(Stored records)
_____
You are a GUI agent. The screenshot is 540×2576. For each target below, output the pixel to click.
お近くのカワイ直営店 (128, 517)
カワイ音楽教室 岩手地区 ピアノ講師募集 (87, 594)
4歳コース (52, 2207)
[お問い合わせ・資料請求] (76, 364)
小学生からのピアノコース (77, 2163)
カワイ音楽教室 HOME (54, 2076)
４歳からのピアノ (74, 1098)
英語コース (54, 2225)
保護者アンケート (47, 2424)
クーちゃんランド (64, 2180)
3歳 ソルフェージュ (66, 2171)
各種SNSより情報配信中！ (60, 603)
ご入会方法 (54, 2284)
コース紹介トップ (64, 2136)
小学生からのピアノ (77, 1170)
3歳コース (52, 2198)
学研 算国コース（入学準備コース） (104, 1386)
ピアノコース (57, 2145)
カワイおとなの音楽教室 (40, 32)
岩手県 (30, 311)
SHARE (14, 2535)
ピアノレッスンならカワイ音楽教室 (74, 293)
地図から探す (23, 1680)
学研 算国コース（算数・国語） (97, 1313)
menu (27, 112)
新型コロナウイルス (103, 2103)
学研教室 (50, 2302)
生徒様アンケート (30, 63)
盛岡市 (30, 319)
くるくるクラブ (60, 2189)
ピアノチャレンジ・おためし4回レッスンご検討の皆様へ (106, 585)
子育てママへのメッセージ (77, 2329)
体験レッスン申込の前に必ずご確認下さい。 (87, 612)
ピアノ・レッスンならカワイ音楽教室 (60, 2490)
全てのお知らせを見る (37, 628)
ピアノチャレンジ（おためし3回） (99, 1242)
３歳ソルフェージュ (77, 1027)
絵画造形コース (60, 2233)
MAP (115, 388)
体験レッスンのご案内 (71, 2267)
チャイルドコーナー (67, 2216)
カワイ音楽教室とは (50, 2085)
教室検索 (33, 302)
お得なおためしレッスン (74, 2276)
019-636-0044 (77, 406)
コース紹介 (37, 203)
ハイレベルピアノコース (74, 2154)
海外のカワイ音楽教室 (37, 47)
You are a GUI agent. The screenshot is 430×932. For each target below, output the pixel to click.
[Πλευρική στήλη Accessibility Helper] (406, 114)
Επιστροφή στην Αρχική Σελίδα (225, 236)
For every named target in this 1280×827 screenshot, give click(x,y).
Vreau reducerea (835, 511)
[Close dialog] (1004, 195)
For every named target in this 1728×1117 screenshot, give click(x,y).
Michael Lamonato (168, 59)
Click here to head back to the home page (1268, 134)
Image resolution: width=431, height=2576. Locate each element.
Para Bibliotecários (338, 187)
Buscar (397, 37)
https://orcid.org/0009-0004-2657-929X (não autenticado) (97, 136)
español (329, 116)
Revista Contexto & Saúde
_____
## [Task requirements]
The records above are to be reproduced exactly, with nothing left out.

## [Task answer]
You are a GUI agent. The screenshot is 540×2576. For each target below, output the pixel to click.
お近くのカワイ直営店 (128, 517)
カワイ音楽教室 岩手地区 ピアノ講師募集 (87, 594)
4歳コース (52, 2207)
[お問い合わせ・資料請求] (76, 364)
小学生からのピアノコース (77, 2163)
カワイ音楽教室 HOME (54, 2076)
４歳からのピアノ (74, 1098)
英語コース (54, 2225)
保護者アンケート (47, 2424)
クーちゃんランド (64, 2180)
3歳 ソルフェージュ (66, 2171)
各種SNSより情報配信中！ (60, 603)
ご入会方法 (54, 2284)
コース紹介トップ (64, 2136)
小学生からのピアノ (77, 1170)
3歳コース (52, 2198)
学研 算国コース（入学準備コース） (104, 1386)
ピアノコース (57, 2145)
カワイおとなの音楽教室 (40, 32)
岩手県 (30, 311)
SHARE (14, 2535)
ピアノレッスンならカワイ音楽教室 (74, 293)
地図から探す (23, 1680)
学研 算国コース（算数・国語） (97, 1313)
menu (27, 112)
新型コロナウイルス (103, 2103)
学研教室 (50, 2302)
生徒様アンケート (30, 63)
盛岡市 (30, 319)
くるくるクラブ (60, 2189)
ピアノチャレンジ・おためし4回レッスンご検討の皆様へ (106, 585)
子育てママへのメッセージ (77, 2329)
体験レッスン申込の前に必ずご確認下さい。 (87, 612)
ピアノ・レッスンならカワイ音楽教室 (60, 2490)
全てのお知らせを見る (37, 628)
ピアノチャレンジ（おためし3回） (99, 1242)
３歳ソルフェージュ (77, 1027)
絵画造形コース (60, 2233)
MAP (115, 388)
体験レッスンのご案内 (71, 2267)
チャイルドコーナー (67, 2216)
カワイ音楽教室とは (50, 2085)
教室検索 (33, 302)
お得なおためしレッスン (74, 2276)
019-636-0044 (77, 406)
コース紹介 (37, 203)
ハイレベルピアノコース (74, 2154)
海外のカワイ音楽教室 (37, 47)
You are a GUI agent. The screenshot is 430×932. For each target below, output the pixel to click.
[Πλευρική στήλη Accessibility Helper] (406, 114)
Επιστροφή στην Αρχική Σελίδα (225, 236)
For every named target in this 1280×827 screenshot, give click(x,y).
Vreau reducerea (835, 511)
[Close dialog] (1004, 195)
For every named target in this 1728×1117 screenshot, give click(x,y).
Michael Lamonato (168, 59)
Click here to head back to the home page (1268, 134)
Image resolution: width=431, height=2576. Locate each element.
Para Bibliotecários (338, 187)
Buscar (397, 37)
https://orcid.org/0009-0004-2657-929X (não autenticado) (97, 136)
español (329, 116)
Revista Contexto & Saúde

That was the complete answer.